The task: Repeat the material below line for line, leaving out the pictures.

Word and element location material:
>>>
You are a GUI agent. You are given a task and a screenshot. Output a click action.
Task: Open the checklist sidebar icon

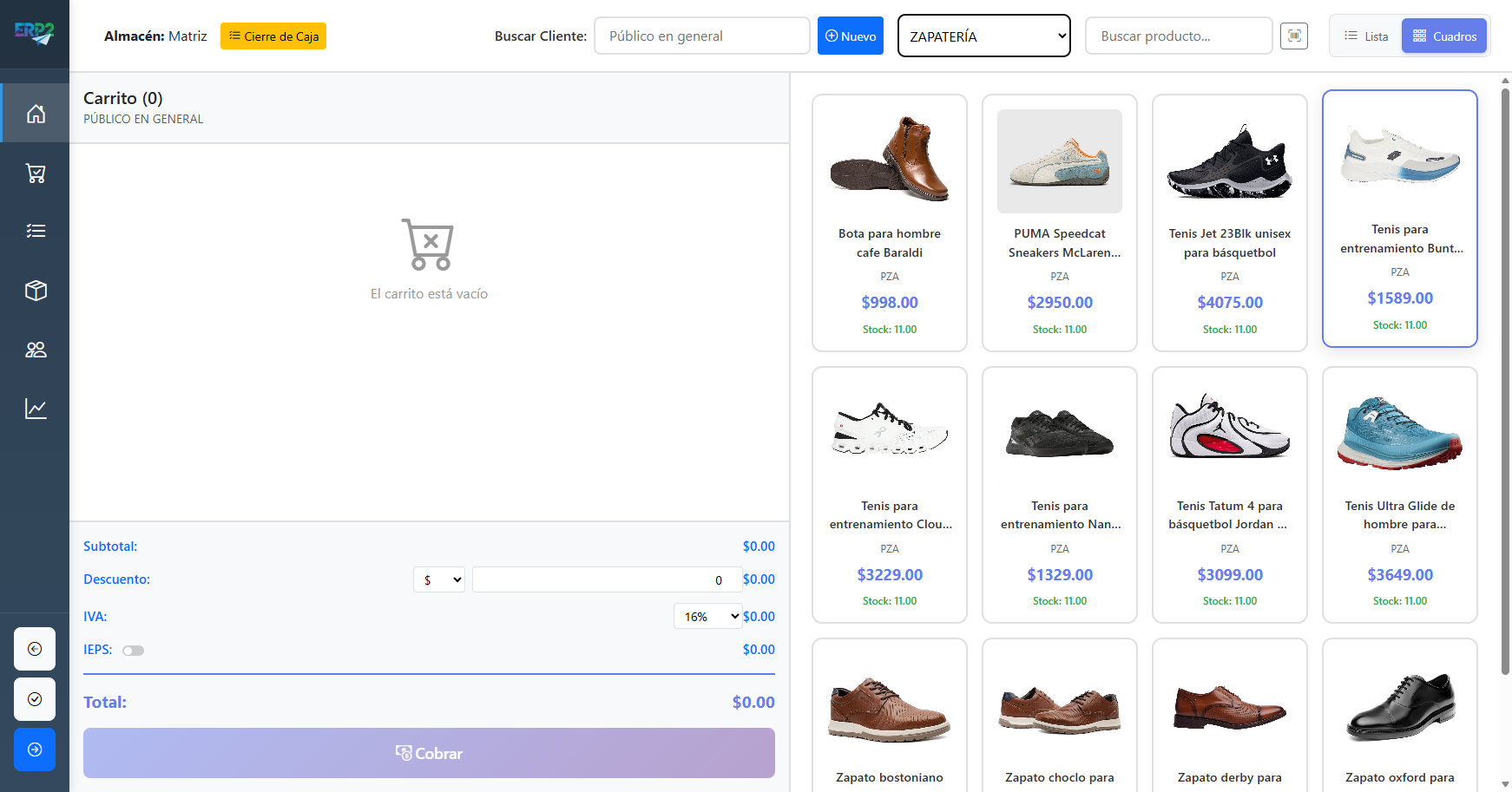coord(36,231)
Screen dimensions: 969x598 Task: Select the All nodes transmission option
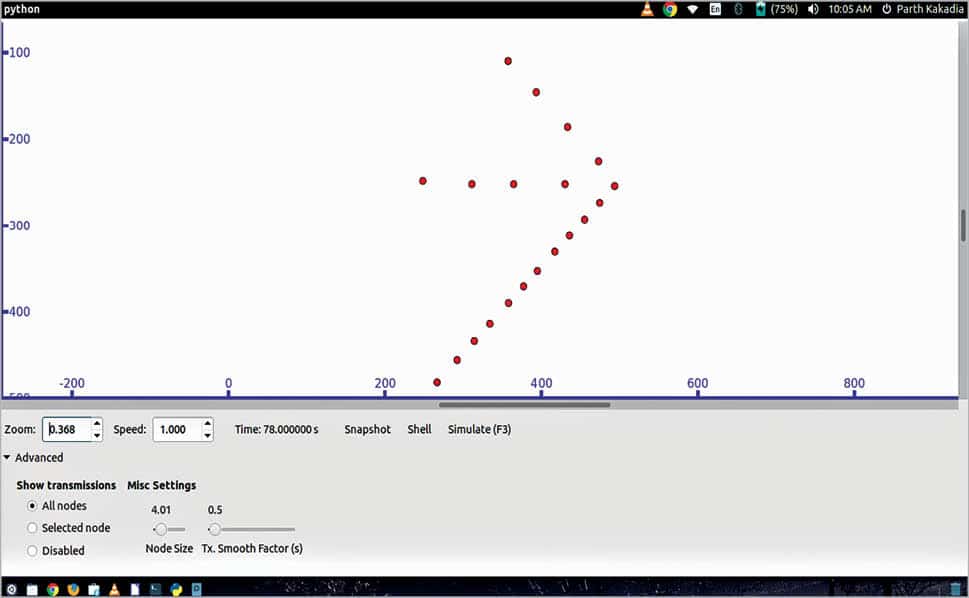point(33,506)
<<<
Completed exercise:
You are a GUI agent. You are given a task and a screenshot. Output a click action.
Task: Open the checklist sidebar icon

coord(36,231)
Screen dimensions: 969x598 Task: Select the All nodes transmission option
point(33,506)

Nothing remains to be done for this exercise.